Blog Data Democratization Facilitates Enterprise Innovation

Taylor Culver

Taylor Culver

Oct 2015

Ever looked at a spreadsheet or a report blankly lost in numbers? How about a chart or analysis that was visually pleasing but had little to no business context or simply just didn't make any sense?

Ever looked at a spreadsheet or a report blankly lost in numbers? How about a chart or analysis that was visually pleasing but had little to no business context or simply just didn't make any sense? I have and am guilty of creating such monstrosities - and I'm allegedly a data person...why?

As an avid fan of making intangibles tangible through data and numerical analysis, sometimes one can overcomplicate a simple problem statement in the pursuit of an answer when the fact of the matter is that all problems created by humans are generally solvable by the same humans - it's simply a question of identifying different perspectives and reaching common ground.

The other day I was watching the movie "Return of the River" at a local film festival in New York which was balancing the decision of maintaining the economic interests of a small town in western Washington with the impact on salmon populations to the indigenous Indians of the Elwha River, then 2-3% of historical levels, by deciding whether or not to remove a dam several miles upstream.

The beauty of data is making insights within the scope of the aggregate versus making a decision on an abstraction of a single data point is that democratizing that insight keeps us honest and connected to the overarching scope of the problem statement. In this case with the Elwha River, it was balancing the two diametrically opposed perspectives with the facts that energy contribution  by the dam was negligible and a reservoir was interchangeable with  a river by nature enthusiasts - neither perspective held by either party prior to this revelation.

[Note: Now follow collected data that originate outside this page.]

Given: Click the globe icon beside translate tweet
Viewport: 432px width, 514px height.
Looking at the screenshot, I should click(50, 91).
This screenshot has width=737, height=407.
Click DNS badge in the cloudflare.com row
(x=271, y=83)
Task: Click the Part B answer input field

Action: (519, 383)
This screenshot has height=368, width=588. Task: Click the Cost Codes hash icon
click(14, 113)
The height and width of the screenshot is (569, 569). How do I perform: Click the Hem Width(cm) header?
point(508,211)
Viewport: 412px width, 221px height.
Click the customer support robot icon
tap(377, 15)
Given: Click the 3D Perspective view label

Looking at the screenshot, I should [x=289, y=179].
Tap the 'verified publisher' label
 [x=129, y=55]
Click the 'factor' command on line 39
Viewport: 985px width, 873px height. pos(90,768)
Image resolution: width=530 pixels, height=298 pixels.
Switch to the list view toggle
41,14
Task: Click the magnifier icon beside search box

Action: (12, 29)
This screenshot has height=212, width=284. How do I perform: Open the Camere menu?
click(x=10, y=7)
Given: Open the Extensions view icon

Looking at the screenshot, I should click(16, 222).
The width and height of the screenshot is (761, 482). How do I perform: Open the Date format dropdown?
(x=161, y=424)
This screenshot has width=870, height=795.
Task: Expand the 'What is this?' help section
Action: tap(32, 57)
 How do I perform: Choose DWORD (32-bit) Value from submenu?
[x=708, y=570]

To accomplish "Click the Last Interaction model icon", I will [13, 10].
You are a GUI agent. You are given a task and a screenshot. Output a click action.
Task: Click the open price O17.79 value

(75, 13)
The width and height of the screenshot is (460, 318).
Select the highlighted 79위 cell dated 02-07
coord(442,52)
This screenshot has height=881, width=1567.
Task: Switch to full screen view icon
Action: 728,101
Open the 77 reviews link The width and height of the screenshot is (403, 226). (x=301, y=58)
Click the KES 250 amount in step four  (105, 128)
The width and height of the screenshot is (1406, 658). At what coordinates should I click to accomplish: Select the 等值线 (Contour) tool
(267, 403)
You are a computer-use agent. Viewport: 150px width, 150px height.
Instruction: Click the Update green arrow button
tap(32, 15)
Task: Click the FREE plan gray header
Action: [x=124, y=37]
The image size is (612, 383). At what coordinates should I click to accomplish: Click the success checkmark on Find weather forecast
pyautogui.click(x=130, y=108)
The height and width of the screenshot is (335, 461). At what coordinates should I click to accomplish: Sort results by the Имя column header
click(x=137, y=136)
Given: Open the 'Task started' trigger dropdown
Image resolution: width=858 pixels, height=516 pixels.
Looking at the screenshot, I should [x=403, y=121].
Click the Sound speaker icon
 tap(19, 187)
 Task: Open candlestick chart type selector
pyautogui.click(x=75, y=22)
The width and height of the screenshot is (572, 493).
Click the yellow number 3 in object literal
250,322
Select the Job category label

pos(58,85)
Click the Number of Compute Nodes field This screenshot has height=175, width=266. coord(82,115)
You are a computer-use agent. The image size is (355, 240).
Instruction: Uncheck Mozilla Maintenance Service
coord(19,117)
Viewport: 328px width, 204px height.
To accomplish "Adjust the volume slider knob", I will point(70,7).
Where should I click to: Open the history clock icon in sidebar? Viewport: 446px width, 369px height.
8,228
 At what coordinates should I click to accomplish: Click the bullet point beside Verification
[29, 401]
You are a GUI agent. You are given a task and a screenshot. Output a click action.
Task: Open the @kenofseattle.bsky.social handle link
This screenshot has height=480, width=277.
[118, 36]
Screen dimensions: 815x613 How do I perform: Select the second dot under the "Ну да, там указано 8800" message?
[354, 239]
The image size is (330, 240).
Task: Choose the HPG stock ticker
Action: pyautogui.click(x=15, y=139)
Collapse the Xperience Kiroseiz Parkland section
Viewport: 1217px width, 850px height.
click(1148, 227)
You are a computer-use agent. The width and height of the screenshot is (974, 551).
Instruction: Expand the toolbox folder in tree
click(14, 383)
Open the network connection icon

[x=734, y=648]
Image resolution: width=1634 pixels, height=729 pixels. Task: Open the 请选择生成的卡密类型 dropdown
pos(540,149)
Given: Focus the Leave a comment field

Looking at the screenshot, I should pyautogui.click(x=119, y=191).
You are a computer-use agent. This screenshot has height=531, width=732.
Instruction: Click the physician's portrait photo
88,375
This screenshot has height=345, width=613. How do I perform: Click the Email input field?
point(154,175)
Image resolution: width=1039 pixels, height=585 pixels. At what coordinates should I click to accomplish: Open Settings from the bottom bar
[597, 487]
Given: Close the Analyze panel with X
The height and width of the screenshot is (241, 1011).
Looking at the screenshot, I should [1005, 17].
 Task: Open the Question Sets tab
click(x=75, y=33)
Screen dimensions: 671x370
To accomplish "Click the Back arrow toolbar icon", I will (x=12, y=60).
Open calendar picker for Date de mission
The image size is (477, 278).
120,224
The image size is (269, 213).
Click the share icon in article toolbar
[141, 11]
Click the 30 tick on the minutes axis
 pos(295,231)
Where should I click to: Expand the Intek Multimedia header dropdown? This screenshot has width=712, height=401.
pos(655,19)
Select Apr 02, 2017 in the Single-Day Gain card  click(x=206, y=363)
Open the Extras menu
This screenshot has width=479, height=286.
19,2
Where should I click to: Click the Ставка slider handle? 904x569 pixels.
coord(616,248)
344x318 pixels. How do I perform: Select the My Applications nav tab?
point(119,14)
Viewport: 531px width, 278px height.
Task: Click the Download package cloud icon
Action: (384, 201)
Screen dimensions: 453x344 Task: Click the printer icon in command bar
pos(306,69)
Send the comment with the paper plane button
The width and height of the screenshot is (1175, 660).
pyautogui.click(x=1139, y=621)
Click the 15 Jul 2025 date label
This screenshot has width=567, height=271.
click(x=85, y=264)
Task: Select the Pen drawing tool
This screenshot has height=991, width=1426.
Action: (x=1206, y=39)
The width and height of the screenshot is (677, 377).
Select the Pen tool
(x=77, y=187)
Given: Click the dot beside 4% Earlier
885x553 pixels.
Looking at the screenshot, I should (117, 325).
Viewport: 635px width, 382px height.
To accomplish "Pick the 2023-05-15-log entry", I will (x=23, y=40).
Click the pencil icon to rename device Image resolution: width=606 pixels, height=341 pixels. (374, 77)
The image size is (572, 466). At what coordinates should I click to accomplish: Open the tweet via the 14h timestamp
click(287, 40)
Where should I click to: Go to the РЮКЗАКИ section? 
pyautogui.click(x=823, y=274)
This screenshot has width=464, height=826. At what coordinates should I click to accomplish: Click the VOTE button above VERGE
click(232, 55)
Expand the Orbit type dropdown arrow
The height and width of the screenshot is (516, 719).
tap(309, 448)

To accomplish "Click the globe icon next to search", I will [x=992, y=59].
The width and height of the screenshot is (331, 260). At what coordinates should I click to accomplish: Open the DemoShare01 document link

Analytics is a team sport and different perspectives matter. Whether an individual be visual communicator or a numbers person, it's the balance of the art and science that makes analytics meaningful. Where data facilitates enterprise innovation is by grounding all these perspectives in a common aggregate data set, eliminating biases and enlightening us to other perspectives. No matter what the perspective is, it needs to be justified within the scope of the whole - never to be decoupled from the overarching problem statement.

Imagine other challenges that could be solved by democratizing data such as weary eyed residents benefiting from a second set of eyes on the patient history, analytics professionals looking at scientific or environmental data sets to find root cause unobservable to others with potential biases, or thousands of people looking at public sentiment on social media to identify market trends & missing innovation.

No matter what, shared insights on common data sets provide us with the opportunity to transcend our own biases and collectively work towards a democratized innovation. The next question is, what problem do you want to solve first?